▸ Exercise prompt
Your reply should repeat all records verbatim and contain no images.
:: Data ::
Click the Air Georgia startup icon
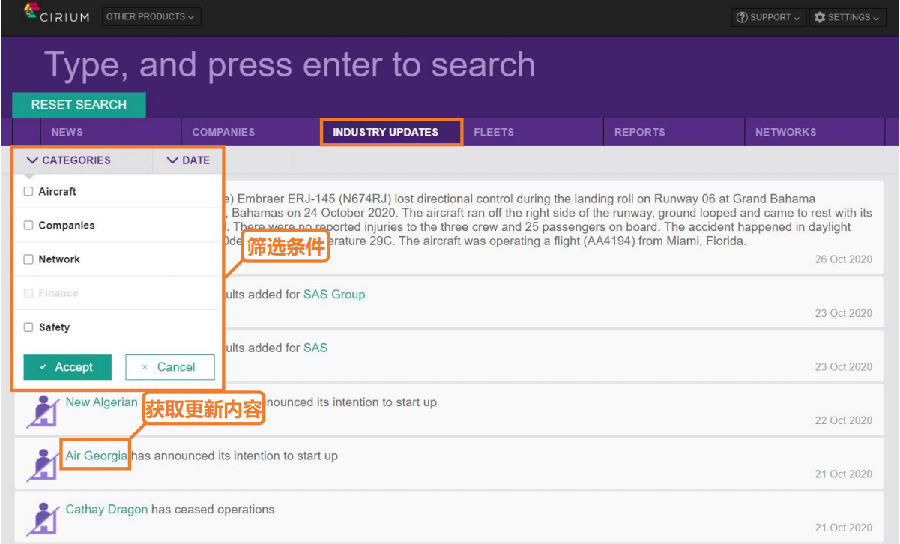This screenshot has height=544, width=900. (x=41, y=464)
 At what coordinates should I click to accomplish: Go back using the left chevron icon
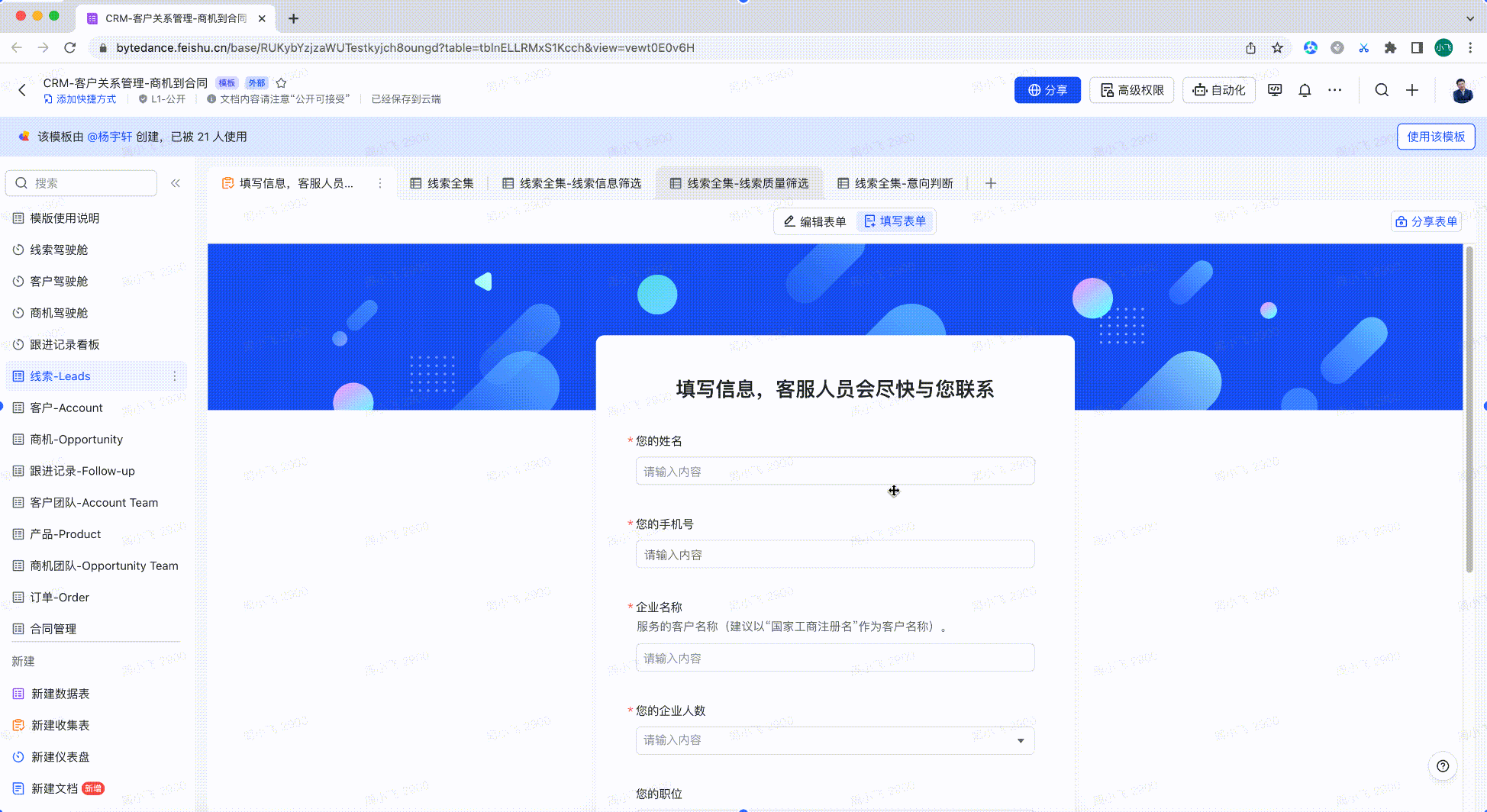point(22,90)
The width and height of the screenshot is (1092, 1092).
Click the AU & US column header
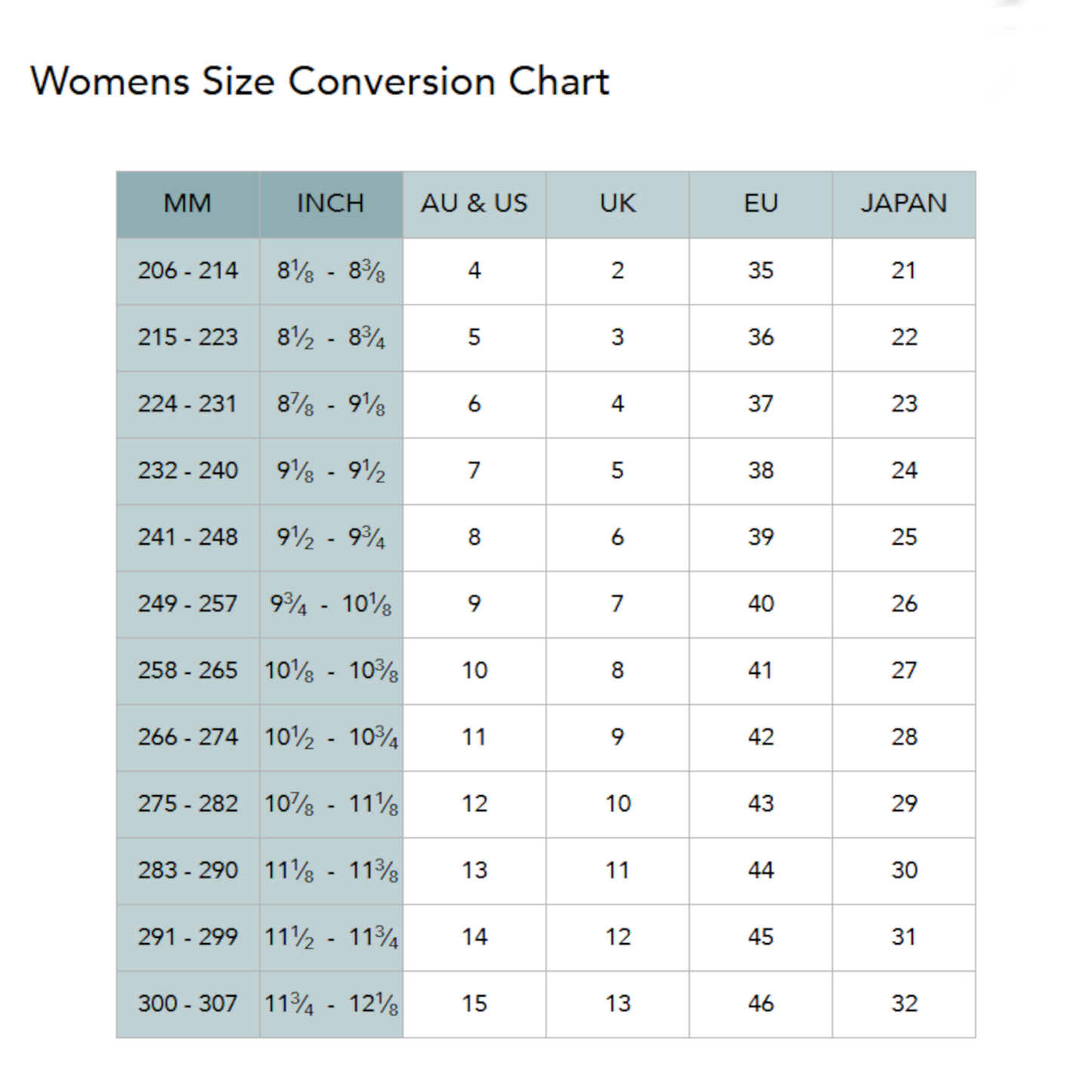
:::
▸ Solution
Click the Air Georgia startup icon
This screenshot has height=544, width=900. (x=41, y=464)
 At what coordinates should I click to accomplish: Go back using the left chevron icon
point(22,90)
The width and height of the screenshot is (1092, 1092).
Click the AU & US column header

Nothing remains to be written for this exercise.